A gsMPG object produced by gsMPG. For lattice GOC gsMPG must be run with patch set as an integer value.

nThresh

Optional. An integer giving the number of thresholds (or scales) at which to create GOC models. Thresholds are selected to produce a maximum number of unique grains (i.e. models). nThresh thresholds are also approximately evenly spread between 0 and the threshold at which all patches or focal points on the landscape are connected. This is a simple way to get a representative subset of all possible GOC models. Provide either nThresh or doThresh not both.

doThresh

Optional. A vector giving the link thresholds at which to create GOC models. Use link{gsThreshold} to identify thresholds of interest. Provide either nThresh or doThresh not both.

weight

A string giving the link weight or attribute to use for threshold. "lcpPerimWeight" uses the accumulated resistance or least-cost path distance from the perimeters of patches as the link weight. "eucPerimWeight" use the Euclidean distance from the perimeters of patches as the link weight.

sp

Logical. If TRUE the rgeos package is used to create a vector of class
SpatialPolygonsDataFrame describing the finest grain of connectivity. This is very useful for visualizing grains of connectivity models, especially for print purposes. Equally, using the maptools or rgdal packages these polygons can be exported as shapefiles for use in other GIS applications. But, please see details.

verbose

Set verbose=1 for no progress information to console.

Details

This function can take a long time to run when sp=TRUE. Time taken is dependent on the dimensions of the gsMPG$voronoi raster. Also, as of this release (May, 2012) there was still a memory leak in rgeos caused by its parent GEOS library. In extreme circumstances sp=TRUE may fail or cause a crash of the R process.

Value

A gsGOC object, consisting of a list of objects.

The main elements:
$voronoi is a raster describing the regions of proximity in resistance units around the focal patches or points (RasterLayer)
$voronoiSP is a vector representation of these regions of proximity (SpatialPolygons; if sp=TRUE)
$summary summarizes the grains of connectivity generated and their properties
$th is a list of length nThresh or length(doThresh) giving the GOC graph at each threshold.

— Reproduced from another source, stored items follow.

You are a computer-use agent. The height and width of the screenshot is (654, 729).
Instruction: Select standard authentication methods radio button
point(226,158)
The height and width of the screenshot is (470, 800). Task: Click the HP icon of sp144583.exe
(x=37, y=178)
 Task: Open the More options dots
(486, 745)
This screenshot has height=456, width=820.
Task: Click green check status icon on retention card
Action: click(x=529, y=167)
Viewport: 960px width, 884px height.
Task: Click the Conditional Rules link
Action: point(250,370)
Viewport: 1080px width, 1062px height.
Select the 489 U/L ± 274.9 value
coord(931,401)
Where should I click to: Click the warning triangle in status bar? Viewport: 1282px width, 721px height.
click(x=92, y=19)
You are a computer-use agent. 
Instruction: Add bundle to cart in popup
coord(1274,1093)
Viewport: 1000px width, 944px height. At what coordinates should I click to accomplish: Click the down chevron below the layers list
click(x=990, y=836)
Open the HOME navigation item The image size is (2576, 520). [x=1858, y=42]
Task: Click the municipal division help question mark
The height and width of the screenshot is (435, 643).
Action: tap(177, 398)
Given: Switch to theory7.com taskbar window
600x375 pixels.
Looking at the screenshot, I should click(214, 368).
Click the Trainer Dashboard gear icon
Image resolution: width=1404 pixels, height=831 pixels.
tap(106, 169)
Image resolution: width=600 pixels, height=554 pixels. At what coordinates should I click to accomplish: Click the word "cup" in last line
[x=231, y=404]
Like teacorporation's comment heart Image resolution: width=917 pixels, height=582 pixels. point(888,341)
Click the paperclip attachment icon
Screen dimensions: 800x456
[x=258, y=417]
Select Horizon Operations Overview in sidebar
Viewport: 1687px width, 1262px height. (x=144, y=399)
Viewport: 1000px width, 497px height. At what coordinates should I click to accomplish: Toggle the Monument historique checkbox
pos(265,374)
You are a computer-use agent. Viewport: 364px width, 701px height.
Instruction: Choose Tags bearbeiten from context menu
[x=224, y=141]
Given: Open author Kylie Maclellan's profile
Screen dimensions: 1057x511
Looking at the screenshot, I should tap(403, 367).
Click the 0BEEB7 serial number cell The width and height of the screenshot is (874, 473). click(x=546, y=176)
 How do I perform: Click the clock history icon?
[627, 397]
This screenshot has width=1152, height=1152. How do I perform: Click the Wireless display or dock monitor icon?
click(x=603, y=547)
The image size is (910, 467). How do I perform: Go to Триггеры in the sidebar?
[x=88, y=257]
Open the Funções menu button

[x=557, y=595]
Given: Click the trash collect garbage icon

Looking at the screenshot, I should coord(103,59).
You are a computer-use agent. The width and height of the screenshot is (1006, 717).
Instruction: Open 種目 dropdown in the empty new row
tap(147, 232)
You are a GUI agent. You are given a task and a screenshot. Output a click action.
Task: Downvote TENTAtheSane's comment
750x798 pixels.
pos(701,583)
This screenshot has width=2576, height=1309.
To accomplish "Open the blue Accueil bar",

Each element of $th contains a $goc object giving the GOC graph as class igraph. Vertex attributes describes qualities of each polygon including the coordinates of each polygon centroid, the area of these polygons, and the original patch IDs in the MPG that are included in each polygon. All areal measurements are given as raster cell counts. A variety of edge attributes are also given in the GOC graph. See gsGOCDistance for more information.

Note

Researchers should consider whether the use of a patch-based GOC or a lattice GOC model is appropriate based on the patch-dependency of the organism under study. Patch-based models make most sense when animals are restricted to, or dependent on, a resource patch. Lattice models can be used as a generalized and functional approach to scaling resistance surfaces.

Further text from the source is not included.